Теперь, когда Алексей приезжает в Москву или Петербург, выполняя поручения отца, он часто навещает своих новых знакомых. Благодаря рекомендации Станкевича и Белинского он был принят в домах известных литераторов. Он знакомится с поэтами П. А. Вяземским и В. А. Жуковским, писателями и критиками В. Ф. Одоевским и В. П. Боткиным, художниками К. П. Брюлловым и А. Г. Венициановым, актерами П. С. Мочаловым, М. С. Щепкиным. Круг знакомств расширяется.

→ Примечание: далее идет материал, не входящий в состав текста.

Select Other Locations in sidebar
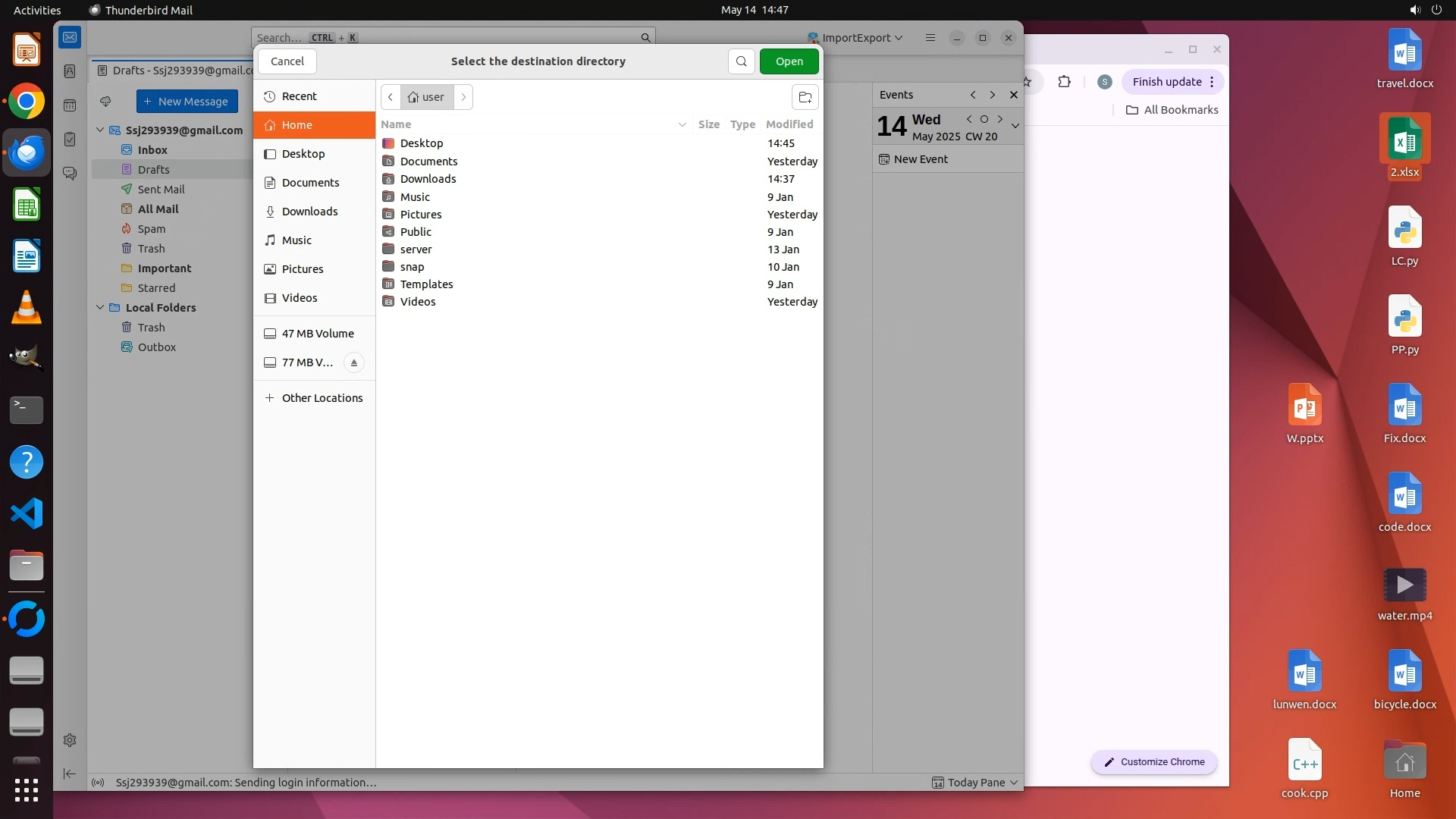This screenshot has height=819, width=1456. (322, 398)
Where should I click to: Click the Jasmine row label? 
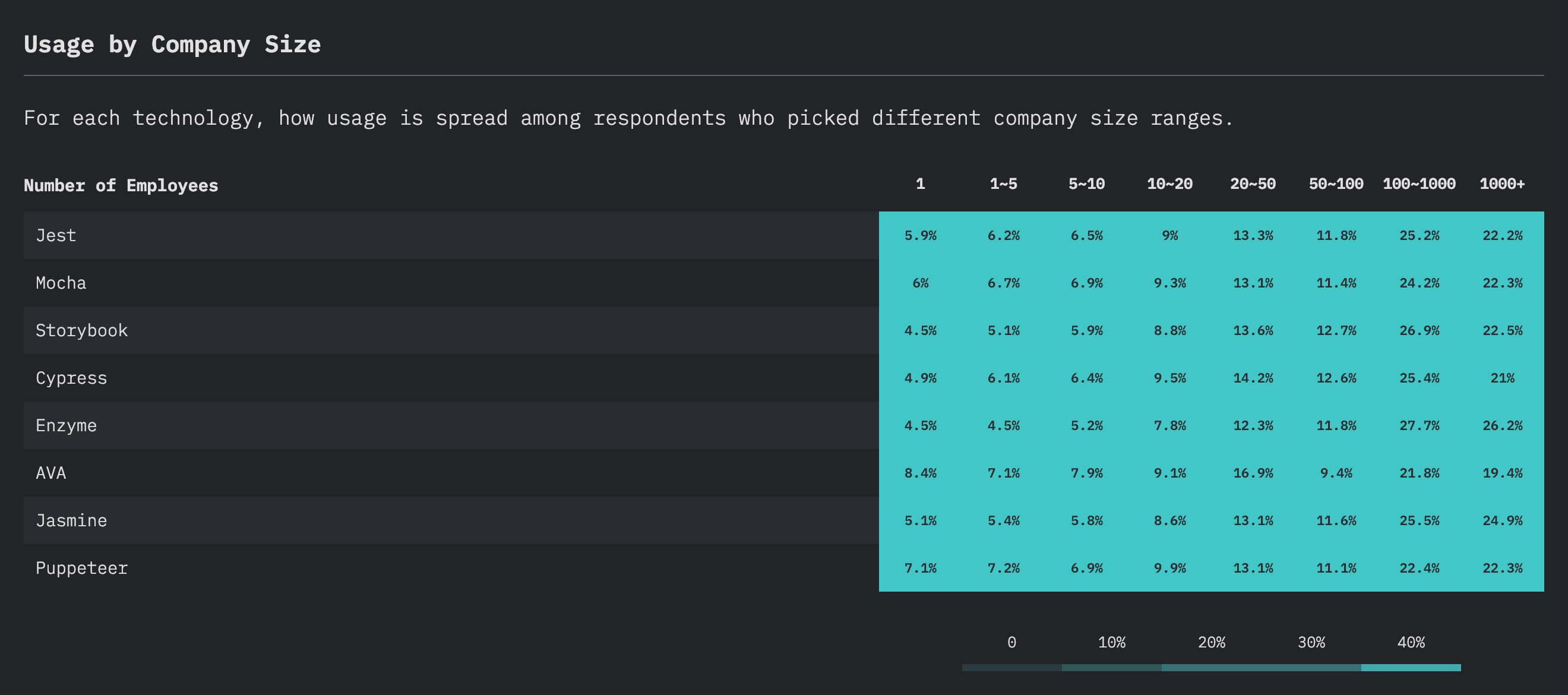pos(71,520)
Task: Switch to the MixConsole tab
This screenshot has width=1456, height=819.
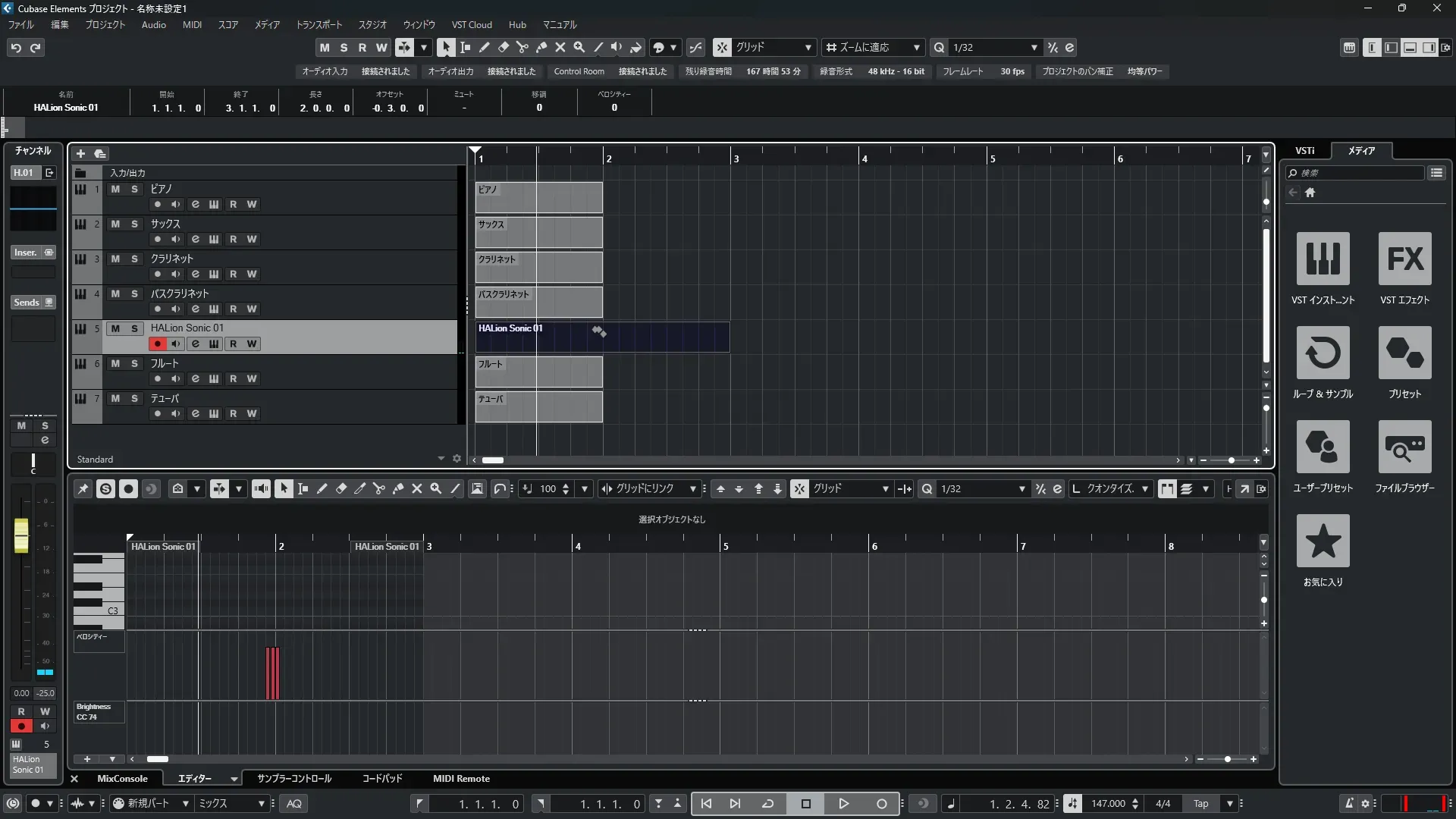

Можно представить себе, как неловко себя чувствовал поэт в этом обществе блистательных людей России во время первых своих приездов в Москву и Петербург: и одежда-то у него не дворянская, а длиннополая купеческая, и волосы-то подстрижены по-мужицки «в кружок». Стесняясь скудного своего образования, боясь сказать что-нибудь не так, он глядел куда-то в сторону. «Умные выразительные глаза его смотрели как-то сурово», — вспоминал один из современников А. Кольцова, журналист и переводчик М. Катков. В обществе Алексей больше молчал да слушал.
Но новые знакомые поэта сумели увидеть в этом белокуром приземистом прaсоле и пытливый ум, и жажду знания. Они были захвачены силой его самобытного, истинно русского поэтического таланта, почувствовали глубинные корни его стихов. Невиданным ранее чудом показались Белинскому крестьянские стихотворения Алексея Кольцова: не забитый крепостной раб глядел на них из этих стихов, а вольный, свободный землепашец, полный богатырской мощи, прекрасный в любви к родной земле и к своему крестьянскому труду! «До сих пор, — писал Белинский, — мы не имели понятия об этом роде поэзии, и только Кольцов познакомил нас с ним!»
Покоренный могучей силой, размахом, песенным разливом его стихов, художник А. Г. Венецианов написал картину «Косарь» и подарил ее поэту.
Строки из стихотворения Алексея Кольцова «Косарь» стали эпиграфом к одной из музыкальных пьес П. И. Чайковского в альбоме «Времена года» — «Песнь косаря» (июль). Другим стихотворением поэта «Урожай» навеяна пьеса «Жатва» (август):
В. Г. Белинский называл стихотворение «Урожай», которое с такой любовью описывало труд крестьянина в поле, «светлым праздником» поэта.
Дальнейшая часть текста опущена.